McAfee explained that the cellulosic ethanol project under development by Aemetis is located near the Keyes plant in the town of River Bank on the site of a former army munitions production plant that is now being converted to industrial use. He said the company has signed a 55-year lease with options for a majority of the land and a significant portion of the buildings on the 150-acre site. He also noted the company has signed a 20-year feedstock agreement with a 10-year fixed price that averages approximately $20 per tons of delivered orchard wood and other ag waste feedstock for the plant.

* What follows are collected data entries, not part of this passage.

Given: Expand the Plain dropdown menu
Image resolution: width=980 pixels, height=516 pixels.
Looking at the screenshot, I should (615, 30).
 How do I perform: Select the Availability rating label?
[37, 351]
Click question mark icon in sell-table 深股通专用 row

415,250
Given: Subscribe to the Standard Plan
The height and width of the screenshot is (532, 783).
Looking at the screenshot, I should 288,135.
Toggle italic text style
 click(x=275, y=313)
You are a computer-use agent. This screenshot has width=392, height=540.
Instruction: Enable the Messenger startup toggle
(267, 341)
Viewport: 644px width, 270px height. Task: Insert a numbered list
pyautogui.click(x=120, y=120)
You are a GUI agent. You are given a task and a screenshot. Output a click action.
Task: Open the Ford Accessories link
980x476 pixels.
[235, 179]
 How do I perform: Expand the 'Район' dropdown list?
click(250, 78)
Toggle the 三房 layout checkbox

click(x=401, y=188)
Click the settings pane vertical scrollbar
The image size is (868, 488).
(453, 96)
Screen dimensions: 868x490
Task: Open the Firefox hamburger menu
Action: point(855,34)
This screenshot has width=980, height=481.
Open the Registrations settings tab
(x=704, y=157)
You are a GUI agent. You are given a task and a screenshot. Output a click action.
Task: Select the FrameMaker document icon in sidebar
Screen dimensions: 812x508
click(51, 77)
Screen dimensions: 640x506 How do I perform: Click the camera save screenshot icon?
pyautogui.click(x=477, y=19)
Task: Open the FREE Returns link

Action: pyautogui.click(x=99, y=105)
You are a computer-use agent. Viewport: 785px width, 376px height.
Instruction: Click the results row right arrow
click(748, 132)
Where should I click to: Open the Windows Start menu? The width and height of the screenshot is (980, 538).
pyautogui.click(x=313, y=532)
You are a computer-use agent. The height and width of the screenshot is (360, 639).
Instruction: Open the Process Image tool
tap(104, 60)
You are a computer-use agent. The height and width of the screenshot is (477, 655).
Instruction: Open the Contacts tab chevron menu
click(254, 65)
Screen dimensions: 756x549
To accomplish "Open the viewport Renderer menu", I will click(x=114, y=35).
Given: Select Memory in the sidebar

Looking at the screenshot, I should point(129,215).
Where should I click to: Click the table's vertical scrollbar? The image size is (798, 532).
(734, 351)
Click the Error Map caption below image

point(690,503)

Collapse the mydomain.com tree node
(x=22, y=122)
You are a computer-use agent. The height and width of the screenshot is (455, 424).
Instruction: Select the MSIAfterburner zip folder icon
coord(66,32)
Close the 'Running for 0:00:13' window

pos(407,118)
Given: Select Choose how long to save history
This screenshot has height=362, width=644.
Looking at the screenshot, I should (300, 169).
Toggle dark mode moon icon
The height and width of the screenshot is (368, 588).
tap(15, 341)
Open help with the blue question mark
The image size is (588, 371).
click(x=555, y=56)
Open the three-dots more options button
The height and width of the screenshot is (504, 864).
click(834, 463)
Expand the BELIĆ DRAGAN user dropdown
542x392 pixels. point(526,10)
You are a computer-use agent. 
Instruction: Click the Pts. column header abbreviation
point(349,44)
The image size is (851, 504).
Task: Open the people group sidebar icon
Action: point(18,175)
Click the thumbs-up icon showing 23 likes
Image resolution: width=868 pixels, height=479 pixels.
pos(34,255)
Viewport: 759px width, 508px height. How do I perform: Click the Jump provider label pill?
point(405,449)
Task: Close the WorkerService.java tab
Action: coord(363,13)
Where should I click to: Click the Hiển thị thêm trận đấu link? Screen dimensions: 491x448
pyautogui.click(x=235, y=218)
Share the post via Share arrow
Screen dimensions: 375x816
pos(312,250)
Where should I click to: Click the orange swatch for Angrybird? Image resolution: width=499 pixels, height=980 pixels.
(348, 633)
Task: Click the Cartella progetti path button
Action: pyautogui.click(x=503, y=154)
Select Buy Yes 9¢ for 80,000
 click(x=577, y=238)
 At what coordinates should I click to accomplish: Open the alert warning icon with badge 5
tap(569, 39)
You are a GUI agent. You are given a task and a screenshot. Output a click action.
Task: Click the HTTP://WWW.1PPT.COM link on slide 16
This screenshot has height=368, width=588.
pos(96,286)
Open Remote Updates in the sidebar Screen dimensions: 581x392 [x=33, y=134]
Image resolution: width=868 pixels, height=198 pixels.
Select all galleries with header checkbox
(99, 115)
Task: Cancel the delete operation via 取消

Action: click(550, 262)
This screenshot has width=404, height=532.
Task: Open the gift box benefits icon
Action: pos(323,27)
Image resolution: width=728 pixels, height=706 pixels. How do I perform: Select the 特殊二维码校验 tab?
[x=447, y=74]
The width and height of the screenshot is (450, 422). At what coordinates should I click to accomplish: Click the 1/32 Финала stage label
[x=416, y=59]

According to McAfee, Aemetis has signed exclusive licenses for key rights to LanzaTech microbial fermentation of gases and the InEnTec gasification technology. He said the three companies built an integrated demonstration unit in Richland, Washington, earlier this year to demonstrate integrated production of ethanol. The unit has completed almost four months of operation. “We are very pleased with the yield and other key production data generated by the integrated demonstration plant,” McAfee said. “The yield of cellulosic ethanol significantly exceeds our original expectations.

McAfee said yield and other data from the operation of the integrated production unit will be provided to the USDA as part of completing the phase two loan guarantee process under the USDA 9003 Biorefinery Assistance Program. “Aemetis is in the final stages of the government approval of a $125 million, 20-year low-interest rate, 80 percent guaranteed loan for the construction of the 12 million gallons of cellulosic ethanol plant in River Bank,” he continued.

According to McAfee, Aemetis expects to close on the guaranteed loan during the first half of next year, with production at the River Bank plant currently scheduled to begin in 2019.

He also spoke about Aemetis’ plans to acquire Edeniq. McAfee said Aemetis signed an agreement in April 2016 to acquire company, which has technology to convert corn kernel fiber into cellulosic ethanol. “We are pleased with the progress of the litigation related to enforcement of the signed definitive agreement,” he said. “We believe that documents disclosed to us in the discovery process support our demand to complete the transaction on the terms set forth in the signed acquisition agreement and substantial damages from the lead Edeniq equity investor that intervened to cause Edeniq to fail to perform under the agreement.”

In addition to the 60 MMgy ethanol plant in Keyes, California, Aemetis also owns and operates a 50 MMgy biodiesel plant and refined glycerin biorefinery in India.

For the third quarter, Aemetis reported that revenues for North America increased to $36 million, up from $33.9 million. Revenues for India fell. Overall, revenues reached $38.9 million, down from $39.4 million during the same period of last year. Operating loss was $3.1 million, compared to an operating income of $357,000 during the third quarter of 2016. Net loss was $7.5 million, compared to a net loss of $4.1 million reported for same three-month period the previous year.